La théologie catholique, par contre, continue imperturbablement de défendre les attributs classiques de Dieu que le dogme lui a donnés, attitude des plus compréhensibles car, si le dogme vacille, c'est la crédibilité du catholicisme tout entier qui vacille aussi!

Malgré l'horreur la plus indicible, la providence divine est intégralement conservée. Dieu dirige tout dans le bon sens et le mal de l'histoire est intégré dans le cheminement vers la perfection (§ 302, 310du Catéchisme officiel) , la Shoah (comme les tsunamis.) Dieu est le seigneur de l'histoire et le maître de la nature. ( § 304, 303, 307, 314)

Jean Paul II dans "Mémoire et identité" est très clair à ce sujet. Il parle du "mal des camps de concentration, des chambres à gaz…." (11) Il pense que c'est précisément là que " s'est révélée avec clarté la présence victorieuse de la croix du christ" et il cite les témoignages de Maximilien Kolbe 12 (franciscain polonais - accepte de mourir à Auschwitz pour sauver l'un de ses compatriotes. – canonisé comme martyr en 1982)  et d'Edith STEIN. (voir sa lettre à Pie XI en annexe 1):

"Le sacrifice de Maximilien Kolbe dans le camp d'extermination d'Auschwitz

n'est-il pas un signe de la victoire sur le mal ? Et n'en fut-il pas de même pour Edith Stein - grand penseur de l'école de Husserl - qui, brûlée dans le four crématoire de Birkenau, partagea le sort de nombreux autres fils et filles d'Israël ? Et hormis ces deux figures, qu'on a l'habitude d'associer, combien d'autres, dans cette histoire douloureuse, prisonniers comme eux, se détachent par la grandeur de leur témoignage rendu au Christ crucifié et ressuscité!" Voilà pourquoi "la divine providence n'a accordé (au nazisme) que ces douze années au déchaînement de cette fureur bestiale."(p 27) Ces propos ne sont-ils pas inqualifiables quand on connaît la tiédeur de la papauté devant le nazisme. (13)

La limite imposée au mal de l'histoire de l'Europe, continue le pape, est constituée par le "bien divin et le bien humain qui se sont manifestés dans l'histoire elle-même, au cours du siècle passé et de millénaires entiers."(p 29)

Il dit encore que cette limite "en est arrivée à faire partie de l'histoire de l'homme, en particulier de l'histoire de l'Europe, par l'action du Christ". (p 29)
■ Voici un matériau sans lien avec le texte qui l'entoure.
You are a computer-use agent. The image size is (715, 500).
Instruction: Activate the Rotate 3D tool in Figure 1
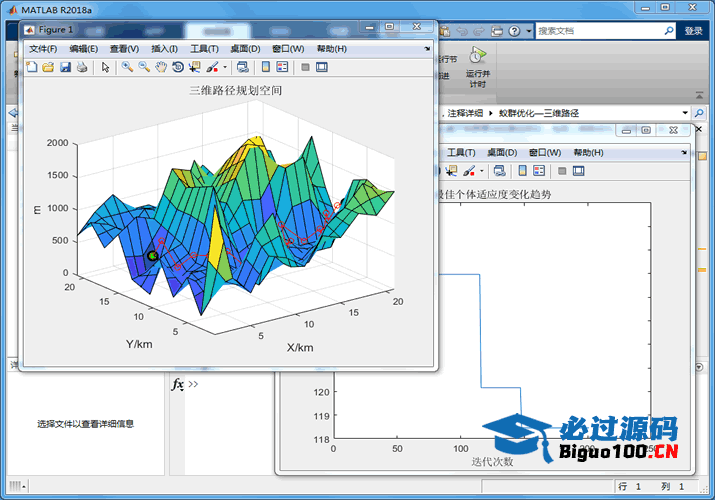(x=178, y=67)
La mesure du Christ que dieu a voulu dès "l'origine de l'histoire humaine" est même une "mesure surabondante dans laquelle le dessein initial trouve sa réalisation la plus haute…" (p 39)

 

            Il est très édifiant de faire état ici de la querelle entre le Cardinal Lustiger et le rabbin Eisenberg, précisément sur la question de la Shoah. Dans le même esprit que son Pape Jean Paul II, mais avec encore plus de clarté, le Cardinal écrit:

" Nous devons croire – sinon Dieu lui-même paraîtrait incohérent par rapport à sa promesse – que toute la souffrance d'Israël persécuté par les païens en raison de son Election, fait partie de la souffrance du Messie, de même que le massacre des enfants de Béthléem fait partie de le Passion du Christ.  

            Si une théologie chrétienne ne peut pas inscrire dans sa vision de la rédemption, du mystère de la Croix, qu'Auschwitz aussi fait partie de la souffrance du Christ, alors on est en pleine absurdité. Car la persécution des élus de Dieu n'est pas un crime semblable à tous les crimes que sont capables de commettre les hommes: il s'agit de crimes directement liés à l'Election et, donc, à la condition juive. Il faut aller jusque-là dans la compréhension des événements." (14)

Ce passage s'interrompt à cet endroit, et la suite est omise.